Automation that opens SSH connections cannot stop at the first-connection authenticity prompt, but turning off host-key verification removes the warning that should stop a job from reaching an impersonated server. ssh-keyscan collects a server's public host key ahead of time so the account can trust a reviewed key before the first automated connection.
An OpenSSH known_hosts entry binds a host name or address to the public host key presented by sshd during connection setup. The scan itself does not prove the key is legitimate, because it reports whatever key the contacted endpoint presents over the network.
Use a temporary review file first, compare its SHA256 fingerprint with a trusted source, and only then install it into the known-hosts file used by the job. A dedicated UserKnownHostsFile keeps automation trust separate from an interactive account's normal /home/user/.ssh/known_hosts file, while StrictHostKeyChecking yes still blocks changed or missing host keys.

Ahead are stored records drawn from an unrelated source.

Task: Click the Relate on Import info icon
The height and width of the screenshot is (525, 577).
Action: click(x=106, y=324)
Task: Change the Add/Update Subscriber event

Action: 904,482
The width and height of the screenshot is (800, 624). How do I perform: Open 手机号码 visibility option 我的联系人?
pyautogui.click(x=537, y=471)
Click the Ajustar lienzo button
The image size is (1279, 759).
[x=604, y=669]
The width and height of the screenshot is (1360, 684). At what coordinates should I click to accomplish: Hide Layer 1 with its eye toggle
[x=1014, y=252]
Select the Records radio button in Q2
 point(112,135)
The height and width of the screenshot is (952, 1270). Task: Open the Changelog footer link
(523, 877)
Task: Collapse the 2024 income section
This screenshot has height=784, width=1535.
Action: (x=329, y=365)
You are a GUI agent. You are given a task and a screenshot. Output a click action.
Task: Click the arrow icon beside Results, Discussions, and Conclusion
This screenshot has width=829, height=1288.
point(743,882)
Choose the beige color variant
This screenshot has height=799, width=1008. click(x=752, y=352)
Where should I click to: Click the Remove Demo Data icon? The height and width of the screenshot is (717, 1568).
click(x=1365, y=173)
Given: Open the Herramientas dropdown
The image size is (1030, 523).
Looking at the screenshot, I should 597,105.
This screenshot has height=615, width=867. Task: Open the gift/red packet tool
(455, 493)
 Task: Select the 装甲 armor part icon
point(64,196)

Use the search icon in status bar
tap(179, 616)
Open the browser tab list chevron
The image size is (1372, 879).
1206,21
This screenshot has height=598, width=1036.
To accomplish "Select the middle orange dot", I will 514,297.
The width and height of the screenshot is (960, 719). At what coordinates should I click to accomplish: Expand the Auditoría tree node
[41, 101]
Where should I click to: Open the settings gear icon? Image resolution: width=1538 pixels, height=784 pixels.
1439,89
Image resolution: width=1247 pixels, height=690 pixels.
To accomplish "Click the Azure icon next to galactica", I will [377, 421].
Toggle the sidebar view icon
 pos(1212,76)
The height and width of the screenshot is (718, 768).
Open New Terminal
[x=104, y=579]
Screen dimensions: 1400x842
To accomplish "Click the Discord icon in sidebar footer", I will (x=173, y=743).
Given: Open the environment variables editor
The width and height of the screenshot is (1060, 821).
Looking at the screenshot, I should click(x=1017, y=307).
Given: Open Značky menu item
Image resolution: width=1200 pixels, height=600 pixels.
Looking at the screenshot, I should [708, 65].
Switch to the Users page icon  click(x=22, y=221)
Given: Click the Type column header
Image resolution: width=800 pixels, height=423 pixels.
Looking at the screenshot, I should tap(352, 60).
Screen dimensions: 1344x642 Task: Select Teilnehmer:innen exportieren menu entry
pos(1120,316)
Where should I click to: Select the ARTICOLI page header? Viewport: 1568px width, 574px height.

$ install -d -m 700 ~/.ssh
$ ssh-keyscan -q -t ed25519 host.example.net > ~/.ssh/known_hosts_deploy.new
Use the same host name and port that the job will use. For a non-default port, add -p 2222 before the host name.
$ ssh-keygen -l -E sha256 -f ~/.ssh/known_hosts_deploy.new 256 SHA256:i11/XXQMOADu7YiD5TryXtWFJ2RC2A7b7rd7S92OJh0 host.example.net (ED25519)
# ssh-keygen -l -E sha256 -f /etc/ssh/ssh_host_ed25519_key.pub 256 SHA256:i11/XXQMOADu7YiD5TryXtWFJ2RC2A7b7rd7S92OJh0 root@host (ED25519)
Do not install the scanned key when the fingerprint differs, the host name is unexpected, or the reference came from the same untrusted network path.
$ install -m 600 ~/.ssh/known_hosts_deploy.new ~/.ssh/known_hosts_deploy
Use /home/user/.ssh/known_hosts instead when the normal interactive trust store should receive the entry.
$ ssh-keygen -F host.example.net -f ~/.ssh/known_hosts_deploy # Host host.example.net found: line 1 host.example.net ssh-ed25519 AAAAC3NzaC1lZDI1NTE5AAAAIEtTF0sIzREaw+KolocTiO1eTKcdX4/t7DDdRLAzmg/p
$ ssh -o UserKnownHostsFile=~/.ssh/known_hosts_deploy -o StrictHostKeyChecking=yes -o BatchMode=yes user@host.example.net whoami user
The remote account must already have a working authentication method. BatchMode yes makes password or confirmation prompts fail instead of pausing automation.